In the case of distributed control, that is, in terms of control-based hierarchy, substations may be grouped so that some are logically higher level than others. In this manner, the need to put fully duplicated capabilities into each substation may be avoided by allocating capabilities so as to impose a logical control hierarchy onto an otherwise flat architecture, such as according to the techniques described herein. In such cases, transmission substations may be grouped and layered, while primary distribution substations may be separately grouped and layered, but notably it is not necessary (or even possible) that distribution substations be logically grouped under transmission substations.

In general, utility companies can benefit from having accurate distribution feeder (medium voltage/low voltage or “MV/LV” circuit) connectivity information in their software applications and data stores. This is especially useful for outage management and for convenient application to planning, construction, operations, and maintenance. It is, however, very challenging to try to construct or approximate the circuit model within a geographic information systems (GIS) environment due to the complexity of modeling the dynamic nature of an electrical network. That is, while the utility may have an “as-built” database, it may differ from the actual grid for various reasons, including inaccurate or incomplete data capture on grid construction, changes to circuits that are not reflected in updates to the database, and structural damage to the grid.
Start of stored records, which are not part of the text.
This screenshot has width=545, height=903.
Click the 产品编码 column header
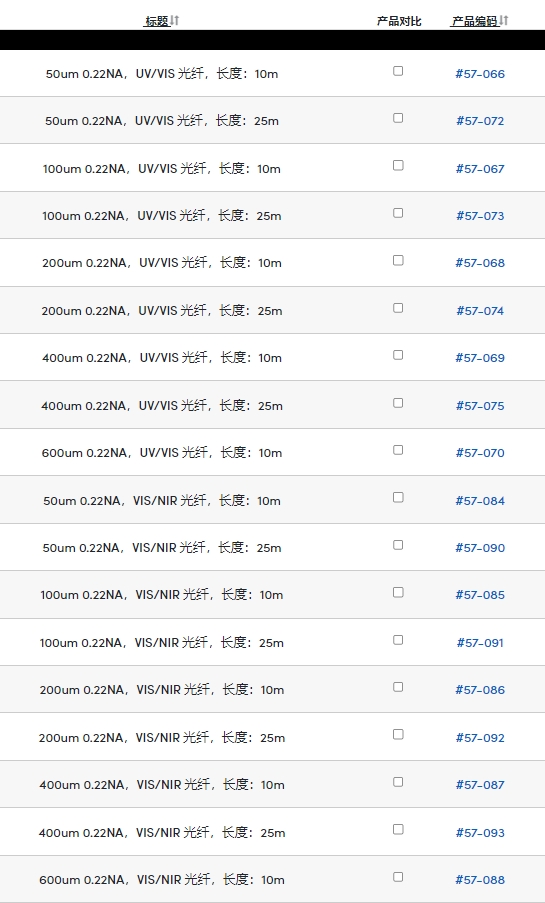click(x=474, y=21)
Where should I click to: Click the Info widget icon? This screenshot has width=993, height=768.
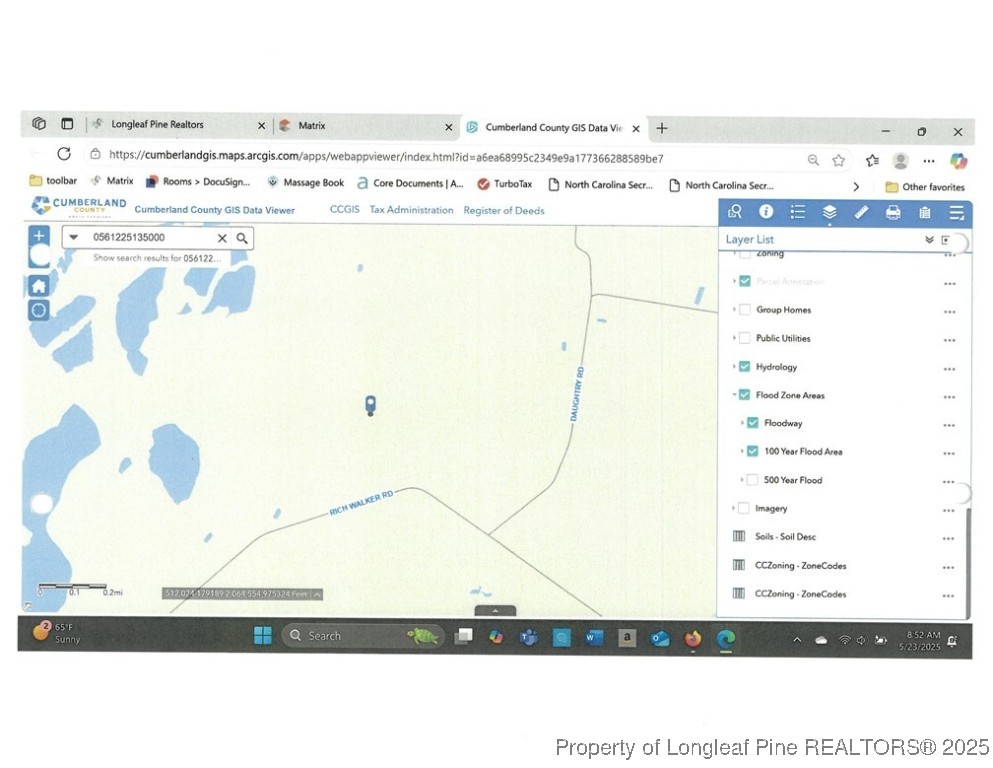(x=766, y=212)
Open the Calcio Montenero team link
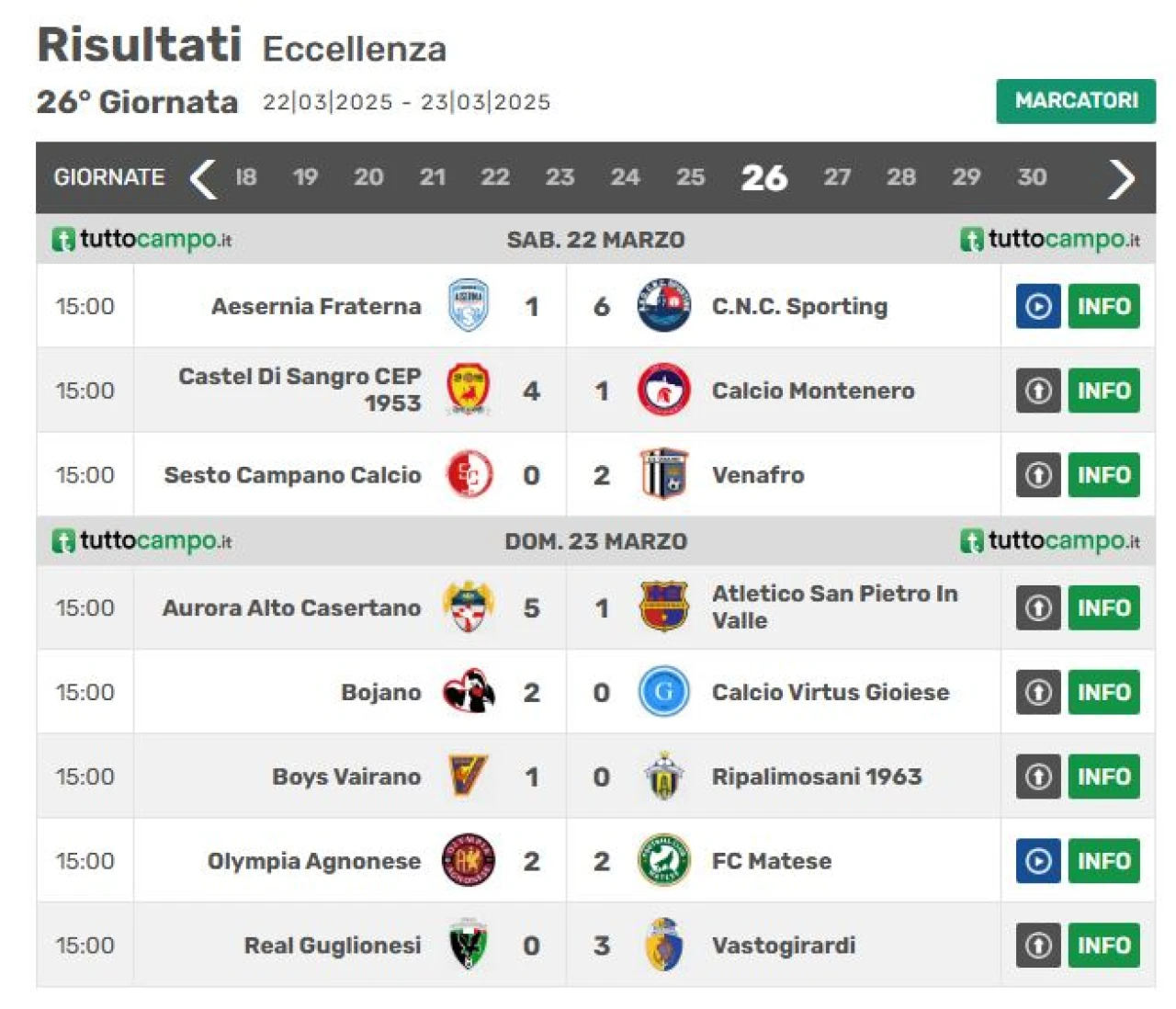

In addition, circuit topology may change dynamically as feeder switches are operated in the course of either normal or emergency operations. Such changes result in an “as-operated” topology that is dynamic and is not reflected in the “as-built” database.

To assist in control of the utility grid, various measurement and control devices may be used at different locations within the grid 100. Such devices may comprise various energy-directing devices, such as reclosers, power switches, circuit breakers, etc. In addition, other types of devices, such as sensors (voltage sensors, current sensors, temperature sensors, etc.) or computational devices, may also be used. Electric utilities use alternating-current (AC) power systems extensively in generation, transmission, and distribution. Most of the systems and devices at the high and medium voltage levels operate on three-phase power, where voltages and currents are grouped in threes, with the waveforms staggered evenly. The basic mathematical object that describes an AC power system waveform (current of voltage) is the “phasor” (phase angle vector). Computational devices known as Phasor Measurement Units (PMUs) have thus been commercialized by several companies to calculate phasors from power waveforms. Because phase angle is a relative quantity, it is necessary when combining phasors taken from different parts of a power grid to align the phase angle elements to a common phase reference; this has been typically done in PMUs through the use of GPS timing signals. Such phasors are known as synchrophasors.

FIG. 2 is a schematic block diagram of a communication network 200 that may illustratively be considered as an example utility grid communication network. The network 200 illustratively comprises nodes/devices interconnected by various methods of communication, such as wired links or shared media (e.g., wireless links, Power-line communication (PLC) links, etc.), where certain devices, such as, e.g., routers, sensors, computers, etc., may be in communication with other devices, e.g., based on distance, signal strength, current operational status, location, etc. Those skilled in the art will understand that any number of nodes, devices, links, etc. may be used in the computer network, and that the view shown herein is for simplicity. Data packets may be exchanged among the nodes/devices of the computer network 200 using predefined network communication protocols such as certain known wired protocols, wireless protocols (e.g., IEEE Std. 802.15.4, WiFi, Bluetooth®, DNP3 (distributed network protocol), Modbus, IEC 61850, etc.), PLC protocols, or other protocols where appropriate. In this context, a protocol consists of a set of rules defining how the nodes interact with each other.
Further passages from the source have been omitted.